Cortile Palazzo Farnese, 4.7.2020
mit Francesco Meli und Luca Salsi
Nach der lang anhaltenden Schockstarre wegen Covid-12 beginnen auch in Italien langsam wieder Vorstellungen in kleinerem Rahmen. Am Anfang stand Piacenza, dessen Teatro Municipale im Hof des riesigen (und sehenswerten) Palazzo Farnese ein Konzert mit dem Titel „E quindi uscimmo a riveder le stelle“ ausrichtete. Es handelt sich um den letzten Vers des Inferno aus Dantes „Göttlicher Komödie“ (Und wir gingen hinaus, um die Sterne wiederzusehen) und symbolisierte sehr schön die Hoffnung, dass das Inferno dieser Krankheit enden möge. Die Veranstaltung konnten immerhin rund 300 Zuhörer genießen. Nur jeder dritte Sitzplatz durfte besetzt werden, aber wer seinen Platz eingenommen hatte, durfte die Maske ablegen. Soweit die prosaischen Voraussetzungen des Unternehmens, das auch in Operastreaming gesendet wurde.
Nach den einleitenden Worten der Bürgermeisterin griff Pianist Davide Cavalli in die Tasten und spielte zur Beleuchtung in den Farben der Trikolore die italienische Nationalhymne. Die Bögen der Mauer, vor welcher das Podium aufgebaut war, eigneten sich vorzüglich für die je nach der Stimmung des vorgetragenen Stücks wechselnde Beleuchtung in Rot, Violett oder Blau. Mit „Io l’ho perduta“, dem Freundschaftsduett und Posas Tod war der Beginn „Don Carlo“ gewidmet. Meli schien mir etwas vorsichtig zu beginnen, steigerte sich aber bald, Salsi war von Anfang an mit vielen Farben und Ausdruck präsent.
Cavalli spielte dann Skrjabins Studio op. 2 Nr. 1 Andante (das Programm wurde übrigens auf eine Mauer projiziert, denn es gab nichts Gedrucktes, weil man offenbar fürchtete, die Menschen könnten sich beim Abholen der Unterlagen zu sehr zusammendrängen).

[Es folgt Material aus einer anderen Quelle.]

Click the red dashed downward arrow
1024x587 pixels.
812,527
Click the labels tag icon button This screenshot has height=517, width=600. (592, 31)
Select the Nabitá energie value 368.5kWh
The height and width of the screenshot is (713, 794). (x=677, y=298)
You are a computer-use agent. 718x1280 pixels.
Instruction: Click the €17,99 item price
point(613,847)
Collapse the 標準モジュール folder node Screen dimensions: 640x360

Meli interpretierte dann hinreißend „Ma se m’è forza perderti“ aus dem „Maskenball“. Man konnte mit Riccardo und seinem Verzicht mitleiden und raffinierte Piani genießen (als eines für mehrere sei vor „senza un addio“ erwähnt). Dann folgte mit dem Duett „Invano Alvaro“ aus der „Macht des Schicksals“ ganz großes Theater, auch ohne Kostüme und Bühnenbild. Salsi als unerbittlicher Rächer, Meli als Frieden suchender Mönch gaben alles an Ausdruck und Leidenschaft.
Cavalli am Klavier war ihnen ein ausgezeichneter Partner und zeigte seine Qualität auch bei Liszts Funérailles aus den Harmonies Poètiques et Religieuses.
Danach interpretierte Salsi Jagos „Credo“ mit solcher Bosheit und Süffisanz, dass einem das Fürchten kommen konnte. (Da der Bischof der Stadt in der ersten Reihe saß, entschuldigte er sich bei diesem für den „bösen“ Text – er sei nicht von ihm, sondern von Boito…). Dann mit „Sì, pel ciel“, das den 2. Akt beschließende Duett Otello-Jago, näherte sich Meli seinem Traum, den Mohren zu verkörpern, während Salsi den Schurken stimmkräftig und souverän interpretierte.
Damit war das offizielle Programm zu Ende, aber die beiden setzten nach dem „Otello“ insofern eins drauf, als sie nach diesem dramatischen Ritt zehn Jahre ihrer Karriere zurückschraubten und „All’idea di quel metallo“ aus Rossinis „Barbier“ sangen und sich dabei mindestens so köstlich unterhielten wie das Publikum. Mit Figaros Auftrittsarie (Salsi) und der „Furtiva lagrima“ aus dem „Liebestrank“ (Meli) endete dieses bejubelte Programm, das Ende einer allzu langen Durststrecke und (hoffentlich) der Beginn neuer Opernfreuden.